Running Aeron Cluster

Aeron Cluster is composed of Agrona Agents, much like Aeron Transport and Aeron Archive. The Aeron Cluster agents are:

The ConsensusModuleAgent, which performs all the consensus work. It can run on its own thread (the default), or an invoker can be created for it, so you can invoke the ConsensusModuleAgent from your own thread
The ClusteredServiceAgent, which wraps the ClusteredService (your code) and always runs on its own thread

The Agrona Agents are shown below in red (this is per cluster node):

In addition to the above two agents, Aeron Cluster also requires the agents for Aeron Archive and Aeron Transport. There is a composite ClusteredMediaDriver that can be used to start:

a MediaDriver, which starts the 3 Aeron Transport agents (Receiver, Driver Conductor and Sender)
an Archive, which starts the 3 Aeron Archive agents (Archive Conductor, Recorder and Replayer)
a ConsensusModule, which starts the ConsensusModuleAgent

The ClusteredMediaDriver is not an agent / component in its own right. It is a factory for creating the other agents and for closing them all on shutdown.

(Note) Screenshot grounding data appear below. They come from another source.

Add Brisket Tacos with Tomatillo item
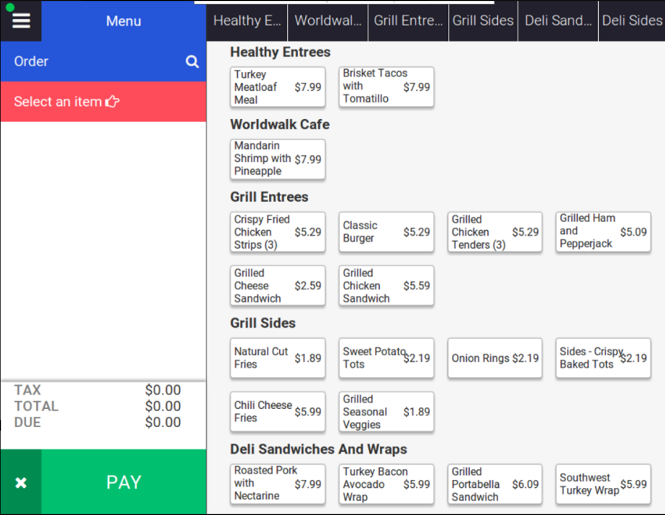Screen dimensions: 665x515 coord(386,87)
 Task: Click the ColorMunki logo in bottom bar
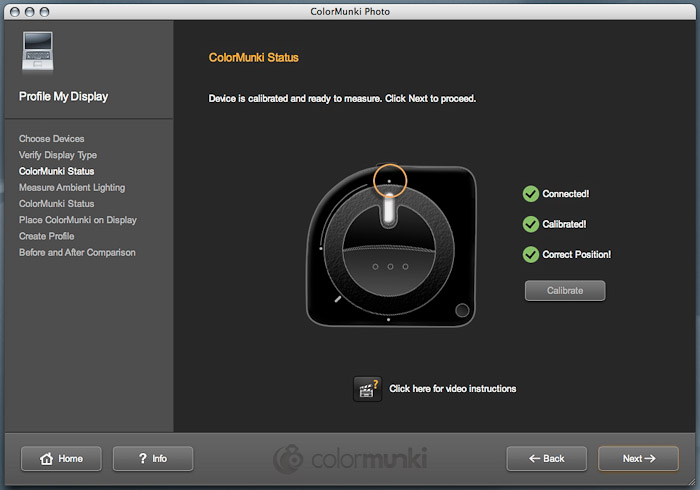(x=350, y=458)
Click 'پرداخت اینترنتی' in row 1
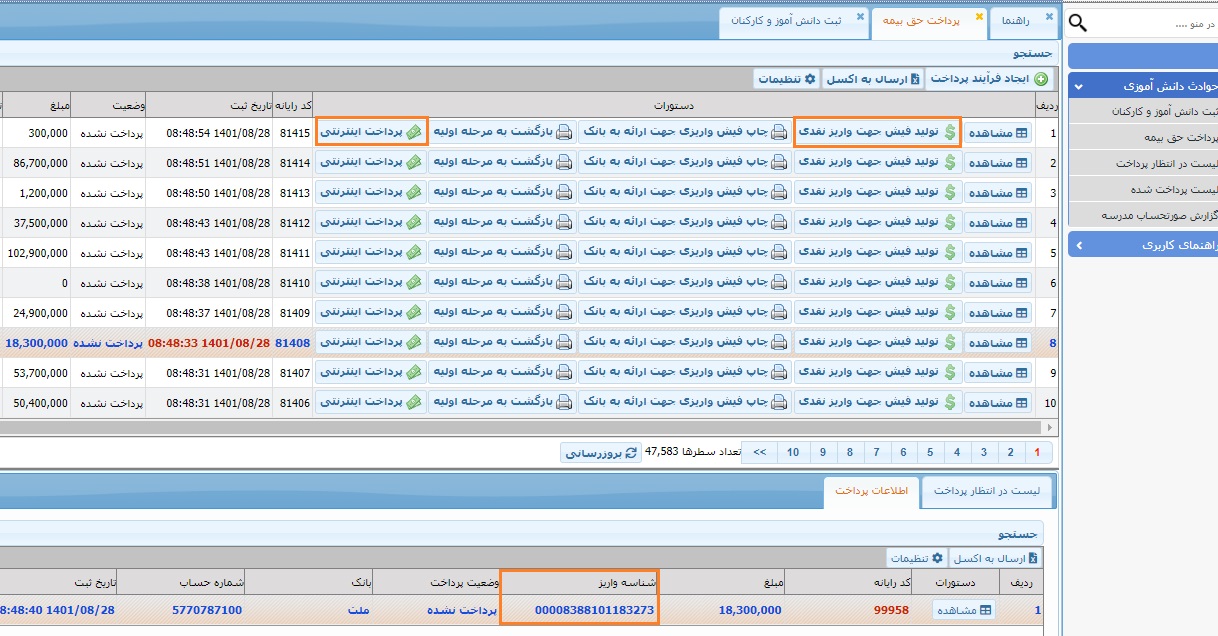The width and height of the screenshot is (1218, 636). point(371,132)
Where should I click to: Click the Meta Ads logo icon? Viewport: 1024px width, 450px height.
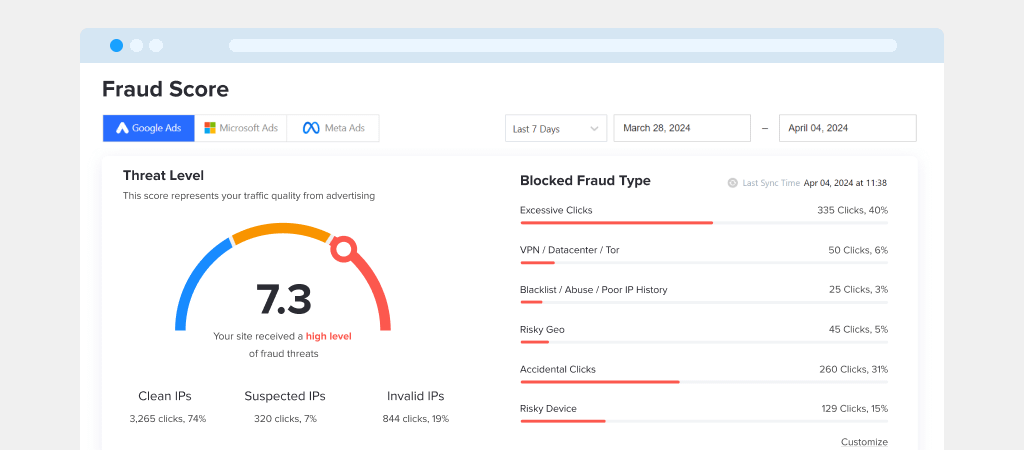[310, 128]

The ClusteredServiceAgent needs creating separately, using a ClusteredServiceContainer.

As with Aeron Transport and Archive, there is a lot of flexibility in how everything can be run. You don't need to use a ClusteredMediaDriver - you can start each part of Aeron yourself. You can even run the ClusteredServiceContainer in its own process, separate from the ConsensusModule, as all the components talk via shared memory. Obviously they all need to run on the same machine.

Multiple Clustered Services¶

It is possible to run more than one Clustered Service on each cluster node. Each Clustered Service would read the same log messages, but could choose to ignore those that don't apply to it. You might want to do this in order to co-locate different services together (if that make sense for your business), or might want to run multiple instances of the same service as different shards that each process a different partition of the log (as arranged by themselves).

Each Clustered Service would be created by its own ClusteredServiceContainer, which would create a dedicated ClusteredServiceAgent for it. They would each run in their own thread, reading from the log at their own pace, so they can be out of sync in their processing.

As Clustered Services should be isolated from the outside world and only take input from the log, Clustered Services should not talk to each other via some back channel. If they need to talk to each other, it should be done by publishing a message onto an ingress channel, so it can be added to the log like all other inputs. Such messages would go to the 'back of the queue', behind any other messages already on the log.

Example¶

As an example of using a ClusteredMediaDriver, take a look at the end of the main() method in BasicAuctionClusteredServiceNode. It launches a ClusteredMediaDriver and passes in config (the Context) for the Media Driver, Archive and Consensus Module. Then it launches the ClusteredServiceAgent using a ClusteredServiceContainer. The ClusteredServiceContainer.Context contains an instance of your code that implements the ClusteredService interface.

ClusteredMediaDriver clusteredMediaDriver = ClusteredMediaDriver.launch(
    mediaDriverContext, archiveContext, consensusModuleContext);             // <1>
ClusteredServiceContainer container = ClusteredServiceContainer.launch(
    clusteredServiceContext))                                                // <2>

Developer note¶

You would typically run cluster nodes on dedicated machines for resilience, but a developer might want to run a 3-node cluster on their development machine. This requires running 3 of all of the above, and obviously things like port numbers and directories (shared memory and regular) need to be kept separate. See the BasicAuctionClusteredServiceNode and associated shell script for an example.